Where Did We Go Wrong?
The good news for training professionals is that more and more companies are seeing the value of investing in training. According to a 2015 Deloitte University study of over 3,000 business leaders globally, 85% felt that “learning” is “important” or “very important” to their business’ success.
The bad news is that those who are responsible for implementing a training program at their organization often make similar planning mistakes that can have costly consequences. While this may be true for companies that either send their employees to generic training courses or bring in trainers to teach a pre-fab course, it is even truer for custom-built training programs.
Here are the five most common mistakes we have noticed from our 20 years of experience consulting to organizations around the globe on training matters:
- Failure to define success: Before you pay a dime to develop a custom training solution, you should be able to answer these two questions: “How will you know if this training program is successful?” “What will success look like?” Usually, when we ask clients these questions, we receive answers like “Our people will understand our new system” or “They’ll use the system properly.” True, but how do you measure that? Will you, or more importantly, your boss, consider the program a success only if 100% of the people use the system 100% accurately? Is that realistic? What if there’s a 10% error rate? Is that successful enough? Until you know where your target is, it’s hard to hit a bullseye.

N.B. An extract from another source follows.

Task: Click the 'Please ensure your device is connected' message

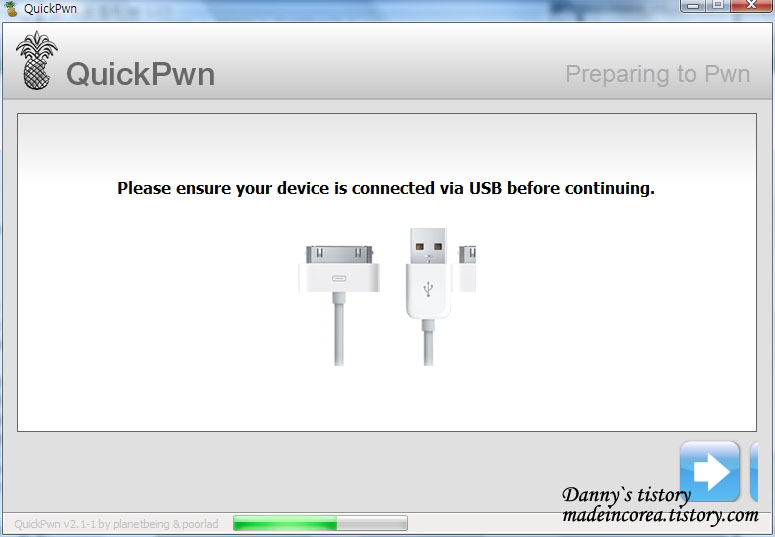Action: point(386,188)
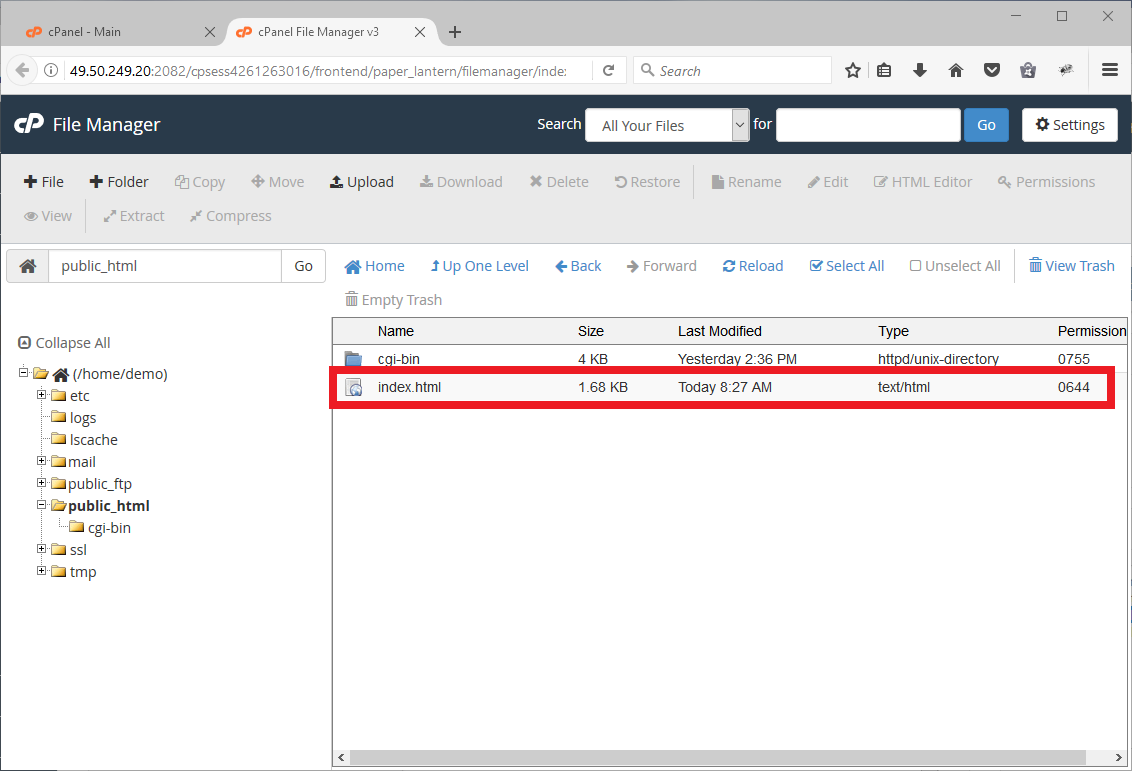
Task: Click the home icon beside path field
Action: click(x=28, y=266)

- Delaying planning for evaluation: Related to the first problem, some companies have such a hard time defining success that they request permission to come back to it later. If they actually do come back to it, they often pick criteria that are now hard to achieve. Choosing the metrics at the beginning makes it easier to design a program that meets those goals. For instance, if you develop customer service training without specific goals, you might create activities that focus on providing high-quality care and not stopping until the customer feels the problem is resolved. If management decides later that the measurement for success is how many service calls are answered in a given day, then the program might not seem successful because the focus was on quality, not speed. Had you known at the beginning that speed was the goal, you could have designed activities to teach how to respond to inquiries helpfully and expediently.
- Failing to consider the target audience’s needs: External training professionals have a general sense of the target audience’s needs, but nothing replaces the judgment of someone with a long corporate history. Often, subject matter experts and other reviewers look at the accuracy of the content or the wording but fail to consider how their employees are likely to react to an activity or to the level of difficulty. A good review should address the appropriateness of the corporate culture, too.
- Failure to test the training in front of a sample audience: When a training need arises, usually it should have been fixed yesterday. In the rush to get something out, organizations often skip testing the course in front of a limited sample. “We just need something” becomes the mantra. Unfortunately, this approach usually backfires because “any old thing” does not meet the audience’s needs enough and creates a bad impression of the training within the organization. Taking the time to pilot the program to a small sample audience, get feedback, and adjust the materials before offering it to a wide audience provides an opportunity to fix issues and avoids creating a negative impression that is hard to reverse later.
- Failure to consider post-training plans: Classroom learning is only the beginning of the process. For training to stick, it needs to be enforced on a regular basis back at the job. A good custom training program plans for how to reinforce and coach the participants after class. Classes teach the skills but enforced practice builds the skills and the habits.